Questions like these are addressed in a tantalizing piece that appeared recently in the New York Times. Written by Lawrence Summers, former Secretary of the Treasury and President of Harvard University, “What You (Really) Need to Know” examines our quest for knowledge in light of changes in our world.
Summers begins by noting that universities set the standard for what students should know and how they should know it. Yet, ironically, university education is often way behind the times. Is this so bad? Summers is unsure:
It may be that inertia is appropriate. Part of universities’ function is to keep alive man’s greatest creations, passing them from generation to generation.
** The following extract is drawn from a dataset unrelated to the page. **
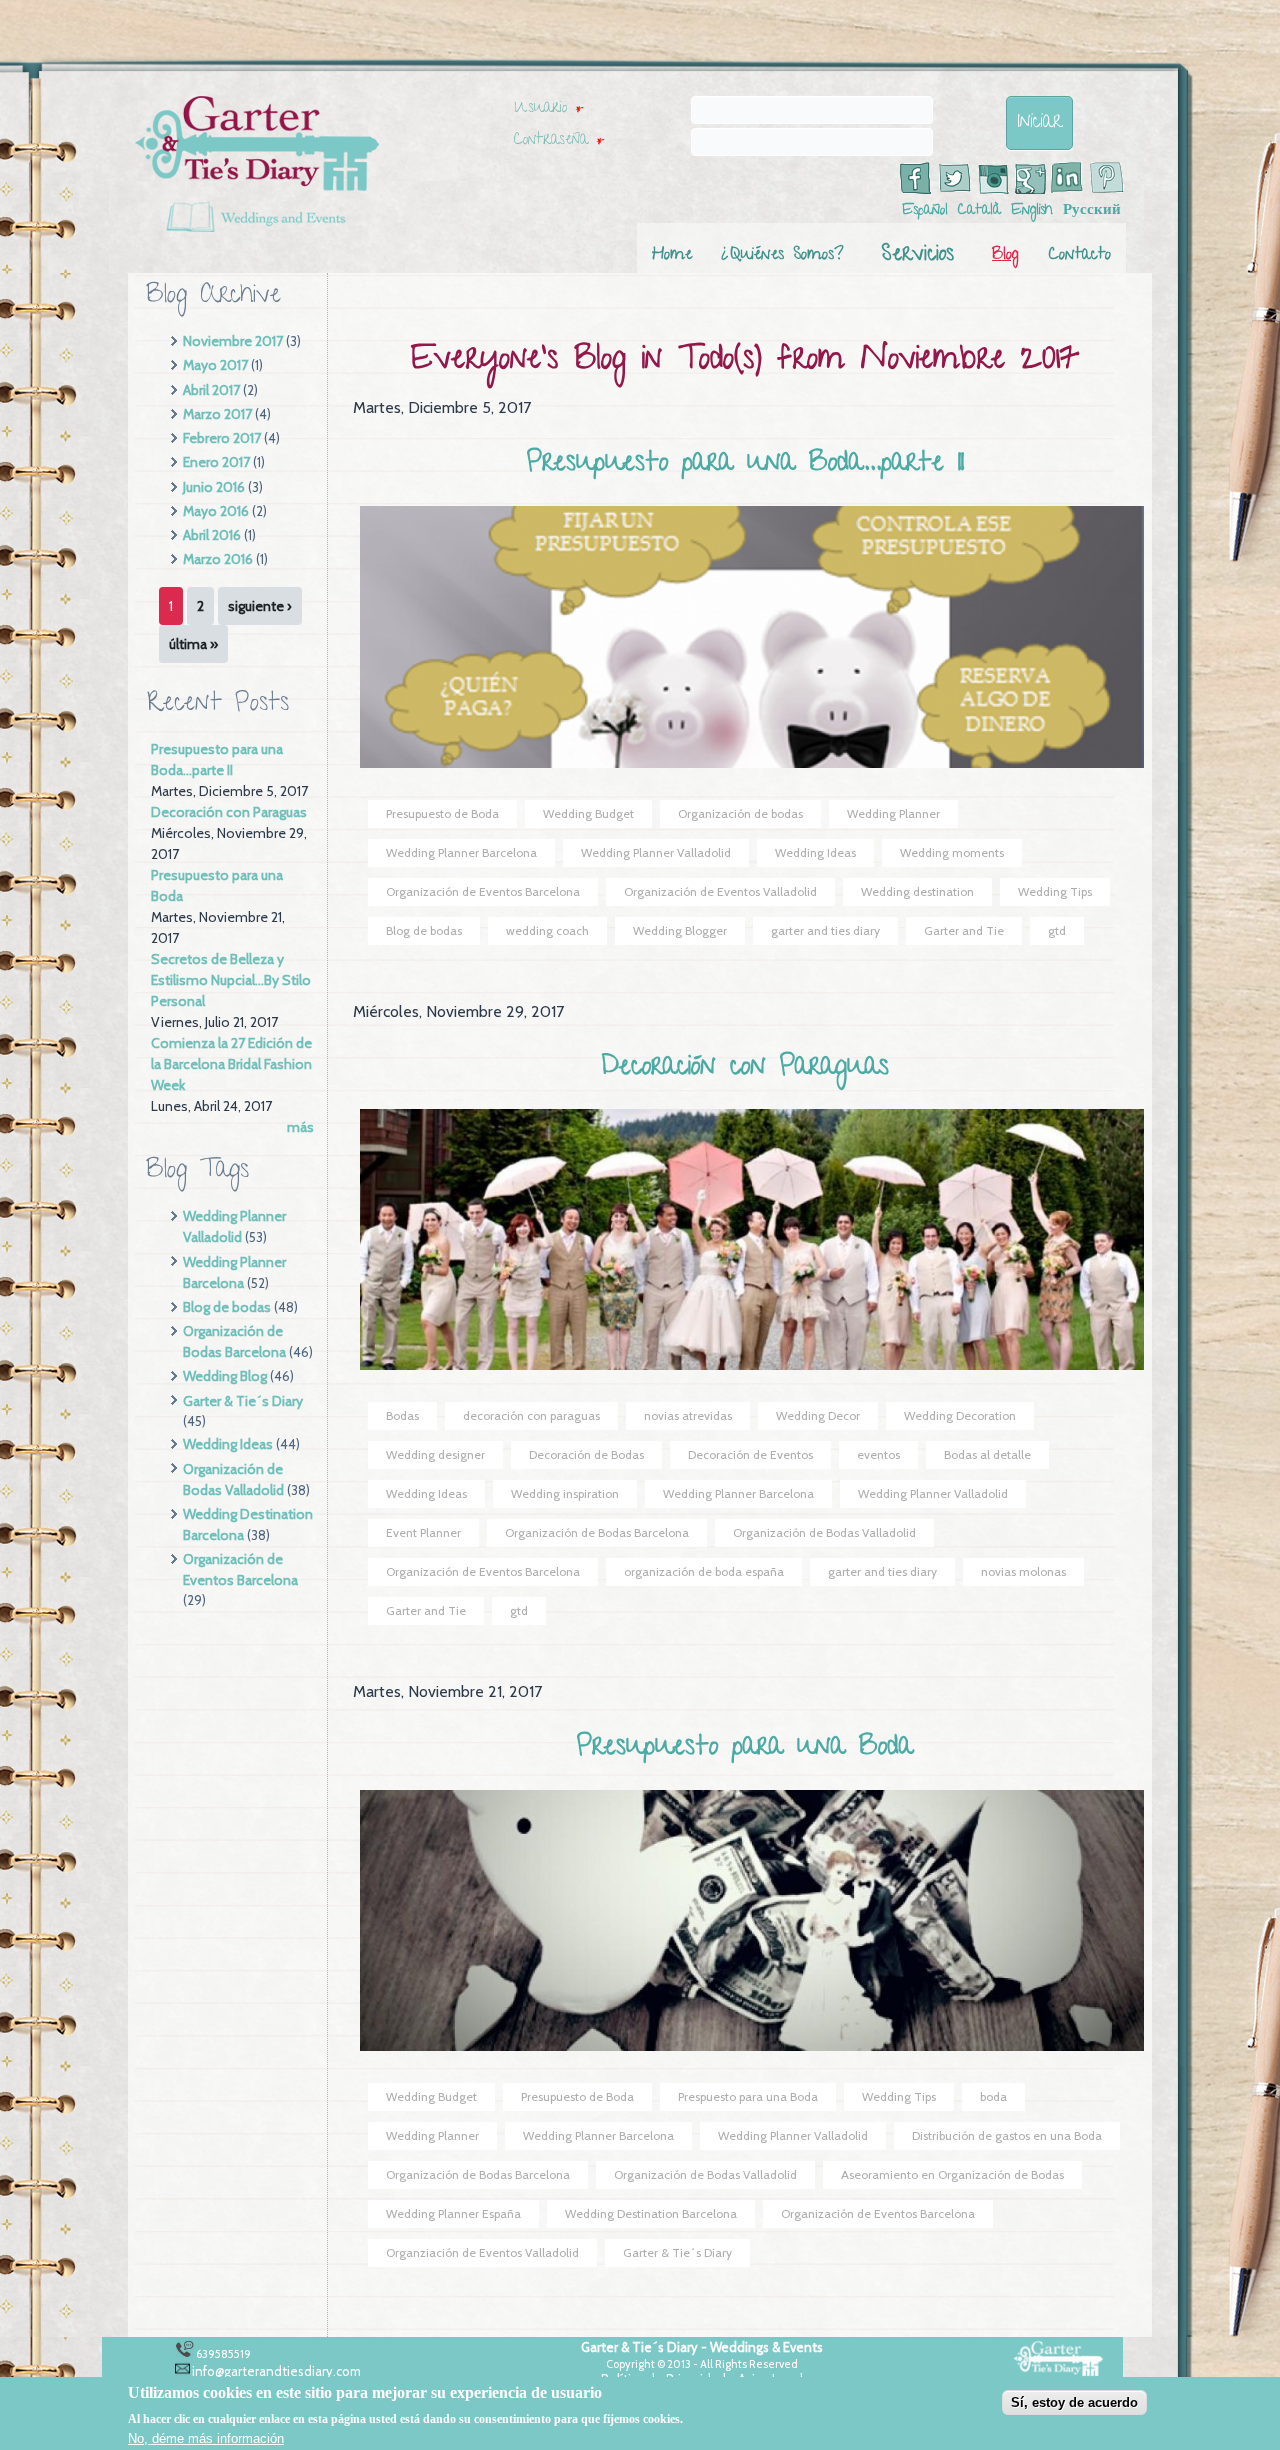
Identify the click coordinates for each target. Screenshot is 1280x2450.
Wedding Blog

Certainly anyone urging reform does well to remember that in higher education the United States remains an example to the world, and that American universities compete for foreign students more successfully than almost any other American industry competes for foreign customers.
Yet, Summers wonders how university education might change in light of what is happening in the world today:
Nonetheless, it is interesting to speculate: Suppose the educational system is drastically altered to reflect the structure of society and what we now understand about how people learn. How will what universities teach be different? Here are some guesses and hopes.
He outlines six possible transformations in the way we learn, in the university and beyond. Here are his main points, with some explanatory excerpts:
1. Focus on Learning Process.
“Education will be more about how to process and use information and less about imparting it. This is a consequence of both the proliferation of knowledge — and how much of it any student can truly absorb — and changes in technology.”
2. Collaboration“An inevitable consequence of the knowledge explosion is that tasks will be carried out with far more collaboration.”
3. New Technologies
“New technologies will profoundly alter the way knowledge is conveyed.”
4. Active Learning
“Not everyone learns most effectively in the same way. And yet in the face of all evidence, we rely almost entirely on passive learning. Students listen to lectures or they read and then are evaluated on the basis of their ability to demonstrate content mastery. They aren’t asked to actively use the knowledge they are acquiring.”
“’Active learning classrooms’ — which cluster students at tables, with furniture that can be rearranged and integrated technology — help professors interact with their students through the use of media and collaborative experiences.”
5. Cosmopolitan Education
“The world is much more open, and events abroad affect the lives of Americans more than ever before. This makes it essential that the educational experience breed cosmopolitanism — that students have international experiences, and classes in the social sciences draw on examples from around the world.”
6. Data Analysis
“Courses of study will place much more emphasis on the analysis of data.”
“As the ‘Moneyball’ story aptly displays in the world of baseball, the marshalling of data to test presumptions and locate paths to success is transforming almost every aspect of human life.”
I find all of this quite thought provoking. It is relevant, I believe, not just for higher education. It challenges all sorts of activities and institutions. If Summers is at all right in what he proposes, or in some of it, at any rate, I wonder what implications this might have for the church? Plenty to ponder here. As you think about all of this, let me encourage you to read the original article: “What You (Really) Need to Know” by Lawrence Summers.